🤖 AI Summary
This work addresses the challenge in customer service automation where coupling routine requests with complex operations often leads to execution errors. The authors propose a difficulty-aware routing architecture that employs a lightweight classifier to direct simple interactions along an efficient baseline path, while routing high-risk, multi-entity, or backend-conflicting requests to an enhanced workflow. This enriched path triggers conflict-aware dialogues and a re-evaluation mechanism prior to critical write operations. By applying stringent controls only when necessary, the approach avoids global overhead while substantially improving system reliability.
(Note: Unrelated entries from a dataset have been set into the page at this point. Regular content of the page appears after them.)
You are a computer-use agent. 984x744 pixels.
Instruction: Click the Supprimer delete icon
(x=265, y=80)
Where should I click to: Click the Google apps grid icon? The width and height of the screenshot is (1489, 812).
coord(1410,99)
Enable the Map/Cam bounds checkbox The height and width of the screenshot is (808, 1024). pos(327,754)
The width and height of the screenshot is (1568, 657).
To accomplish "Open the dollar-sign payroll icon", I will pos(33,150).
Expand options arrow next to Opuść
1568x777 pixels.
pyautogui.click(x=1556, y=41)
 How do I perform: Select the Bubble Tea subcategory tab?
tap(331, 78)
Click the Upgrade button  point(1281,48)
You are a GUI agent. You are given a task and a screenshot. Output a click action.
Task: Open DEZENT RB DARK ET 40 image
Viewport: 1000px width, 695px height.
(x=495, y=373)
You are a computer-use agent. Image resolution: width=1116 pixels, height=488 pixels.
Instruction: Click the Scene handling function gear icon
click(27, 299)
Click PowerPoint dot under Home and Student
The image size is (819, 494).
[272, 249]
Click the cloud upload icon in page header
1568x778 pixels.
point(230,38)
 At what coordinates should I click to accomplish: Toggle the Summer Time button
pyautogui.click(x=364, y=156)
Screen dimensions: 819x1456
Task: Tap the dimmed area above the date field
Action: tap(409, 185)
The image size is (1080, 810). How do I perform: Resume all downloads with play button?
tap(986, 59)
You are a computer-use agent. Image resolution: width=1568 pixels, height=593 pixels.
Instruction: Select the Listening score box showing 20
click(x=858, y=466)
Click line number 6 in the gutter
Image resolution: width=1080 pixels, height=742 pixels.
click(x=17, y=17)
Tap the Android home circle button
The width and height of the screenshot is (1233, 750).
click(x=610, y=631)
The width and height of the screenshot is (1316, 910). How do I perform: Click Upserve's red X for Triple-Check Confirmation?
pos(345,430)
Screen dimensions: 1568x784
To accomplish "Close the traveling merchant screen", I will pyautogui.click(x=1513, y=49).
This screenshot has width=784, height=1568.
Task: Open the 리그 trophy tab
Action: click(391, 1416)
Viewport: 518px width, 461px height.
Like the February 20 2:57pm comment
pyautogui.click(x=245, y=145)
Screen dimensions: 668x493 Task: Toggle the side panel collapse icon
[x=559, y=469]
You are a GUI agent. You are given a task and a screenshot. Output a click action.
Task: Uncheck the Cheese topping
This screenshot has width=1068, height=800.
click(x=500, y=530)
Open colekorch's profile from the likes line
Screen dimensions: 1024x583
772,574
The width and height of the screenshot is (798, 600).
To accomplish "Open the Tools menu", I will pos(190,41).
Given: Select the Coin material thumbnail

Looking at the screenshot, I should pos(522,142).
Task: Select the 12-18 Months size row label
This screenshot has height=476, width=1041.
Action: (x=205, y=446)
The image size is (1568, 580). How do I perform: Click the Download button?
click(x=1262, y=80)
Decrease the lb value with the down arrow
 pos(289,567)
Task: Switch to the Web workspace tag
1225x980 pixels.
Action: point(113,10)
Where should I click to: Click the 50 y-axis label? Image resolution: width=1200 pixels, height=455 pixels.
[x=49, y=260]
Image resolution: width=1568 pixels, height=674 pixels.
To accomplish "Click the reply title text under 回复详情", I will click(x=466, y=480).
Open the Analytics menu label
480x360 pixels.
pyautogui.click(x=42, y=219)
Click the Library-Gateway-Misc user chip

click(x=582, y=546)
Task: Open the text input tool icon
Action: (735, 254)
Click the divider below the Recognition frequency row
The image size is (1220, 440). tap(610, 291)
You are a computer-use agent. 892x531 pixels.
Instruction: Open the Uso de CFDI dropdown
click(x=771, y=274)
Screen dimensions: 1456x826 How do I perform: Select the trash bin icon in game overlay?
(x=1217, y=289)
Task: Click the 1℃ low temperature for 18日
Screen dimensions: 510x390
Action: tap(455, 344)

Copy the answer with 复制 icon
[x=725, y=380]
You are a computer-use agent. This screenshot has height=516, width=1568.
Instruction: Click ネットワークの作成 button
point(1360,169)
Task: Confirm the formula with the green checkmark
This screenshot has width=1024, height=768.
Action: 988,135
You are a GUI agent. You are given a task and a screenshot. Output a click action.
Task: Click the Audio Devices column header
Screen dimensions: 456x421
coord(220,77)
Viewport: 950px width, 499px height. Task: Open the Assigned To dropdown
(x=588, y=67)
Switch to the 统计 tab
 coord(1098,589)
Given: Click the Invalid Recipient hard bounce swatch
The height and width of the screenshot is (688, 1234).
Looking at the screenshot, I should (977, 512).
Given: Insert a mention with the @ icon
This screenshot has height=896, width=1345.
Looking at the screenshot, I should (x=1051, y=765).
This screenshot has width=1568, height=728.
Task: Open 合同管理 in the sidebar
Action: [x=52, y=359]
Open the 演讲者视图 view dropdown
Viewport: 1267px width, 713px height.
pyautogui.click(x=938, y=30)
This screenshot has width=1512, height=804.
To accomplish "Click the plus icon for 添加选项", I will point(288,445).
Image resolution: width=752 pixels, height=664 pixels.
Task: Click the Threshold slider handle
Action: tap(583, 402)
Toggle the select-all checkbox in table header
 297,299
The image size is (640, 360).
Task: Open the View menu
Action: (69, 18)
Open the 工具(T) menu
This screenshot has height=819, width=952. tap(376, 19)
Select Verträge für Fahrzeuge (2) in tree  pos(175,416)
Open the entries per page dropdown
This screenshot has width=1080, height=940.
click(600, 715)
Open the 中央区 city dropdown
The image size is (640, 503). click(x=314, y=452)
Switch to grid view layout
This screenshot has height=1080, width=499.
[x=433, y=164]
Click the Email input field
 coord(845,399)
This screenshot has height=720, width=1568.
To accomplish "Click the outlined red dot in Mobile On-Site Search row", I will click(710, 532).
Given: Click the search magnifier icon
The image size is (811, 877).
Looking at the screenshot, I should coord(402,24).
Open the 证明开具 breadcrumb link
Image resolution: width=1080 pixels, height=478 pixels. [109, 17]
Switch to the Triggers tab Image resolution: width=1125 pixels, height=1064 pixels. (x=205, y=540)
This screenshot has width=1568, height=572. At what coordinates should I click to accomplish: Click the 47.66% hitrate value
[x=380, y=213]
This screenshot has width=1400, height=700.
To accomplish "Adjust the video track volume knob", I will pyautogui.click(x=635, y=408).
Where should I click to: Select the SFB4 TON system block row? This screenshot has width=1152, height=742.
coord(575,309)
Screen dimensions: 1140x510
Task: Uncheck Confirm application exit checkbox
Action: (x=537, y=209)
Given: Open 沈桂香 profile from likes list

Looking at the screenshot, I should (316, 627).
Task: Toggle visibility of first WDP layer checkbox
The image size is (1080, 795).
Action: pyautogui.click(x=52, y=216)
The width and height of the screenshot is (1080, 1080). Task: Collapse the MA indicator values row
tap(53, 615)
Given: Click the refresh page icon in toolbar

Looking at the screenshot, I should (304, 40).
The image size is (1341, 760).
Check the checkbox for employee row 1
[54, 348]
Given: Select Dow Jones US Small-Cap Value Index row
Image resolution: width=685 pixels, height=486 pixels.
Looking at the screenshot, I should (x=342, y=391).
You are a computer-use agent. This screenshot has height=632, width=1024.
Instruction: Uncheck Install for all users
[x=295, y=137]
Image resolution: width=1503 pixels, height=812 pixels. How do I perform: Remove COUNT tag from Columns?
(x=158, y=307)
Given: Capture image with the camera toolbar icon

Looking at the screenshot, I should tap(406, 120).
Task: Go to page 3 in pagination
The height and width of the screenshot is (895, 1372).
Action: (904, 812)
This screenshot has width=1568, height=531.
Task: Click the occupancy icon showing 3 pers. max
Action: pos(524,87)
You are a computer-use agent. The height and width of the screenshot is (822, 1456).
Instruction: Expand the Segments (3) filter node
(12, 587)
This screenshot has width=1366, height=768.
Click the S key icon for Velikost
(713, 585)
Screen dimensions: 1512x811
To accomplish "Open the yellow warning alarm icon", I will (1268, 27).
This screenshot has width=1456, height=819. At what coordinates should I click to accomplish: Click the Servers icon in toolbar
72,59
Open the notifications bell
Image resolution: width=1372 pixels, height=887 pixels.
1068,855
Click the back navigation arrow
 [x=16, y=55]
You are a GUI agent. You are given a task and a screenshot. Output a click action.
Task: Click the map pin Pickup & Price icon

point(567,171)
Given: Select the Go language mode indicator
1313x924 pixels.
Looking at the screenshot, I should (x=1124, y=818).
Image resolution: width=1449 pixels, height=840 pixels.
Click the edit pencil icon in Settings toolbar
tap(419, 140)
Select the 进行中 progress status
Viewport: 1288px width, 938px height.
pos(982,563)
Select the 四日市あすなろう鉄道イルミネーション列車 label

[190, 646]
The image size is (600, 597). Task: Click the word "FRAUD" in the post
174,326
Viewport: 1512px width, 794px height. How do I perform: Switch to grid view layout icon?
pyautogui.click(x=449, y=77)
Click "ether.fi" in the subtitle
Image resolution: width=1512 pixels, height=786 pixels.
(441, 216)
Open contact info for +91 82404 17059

Evaluated on the τ²-bench suite across retail and airline domains, the architecture effectively ensures accurate record binding, supports fallback strategies, and orchestrates multi-step operations in a robust and orderly manner.
📝 Abstract
Autonomous customer-service agents are shifting from conversational interfaces toward operational execution roles: they retrieve firm records, apply service policies, and execute backend writes such as refunds, cancellations, exchanges, order modifications, and reservation changes. This shift creates a service-control problem: firms must keep routine service fast and low-friction while preventing operational errors on requests where customer instructions, policy constraints, firm records, and backend writes interact. We propose a difficulty-routed service-control architecture that asks when service agents should reconsider before acting. A lightweight router keeps routine sessions on a low-cost baseline path and routes operationally coupled sessions to an escalated workflow. The escalated path uses conflict-aware communication and write-triggered reconsideration to concentrate deliberation and safeguards before consequential backend writes, rather than applying additional control uniformly across all service sessions. We evaluate the architecture on human-verified retail and airline tasks from $τ^{2}$-bench. In retail, the method improves reliability consistently on service requests with operational conflict. Routing evidence shows that stronger control is directed toward conflicted requests rather than broadly applied to routine ones. Dialogue and tool-use profiles suggest that gains do not come from indiscriminate interaction expansion or broader tool chains; instead, added turns and tool calls support evidence gathering, write separation, and pre-write reconsideration. Case-level evidence shows that the escalated workflow preserves fallback plans, binds retrieved records to the correct action, sequences writes, and decomposes multi-entity requests. Airline results extend the same service-control logic to reservation operations.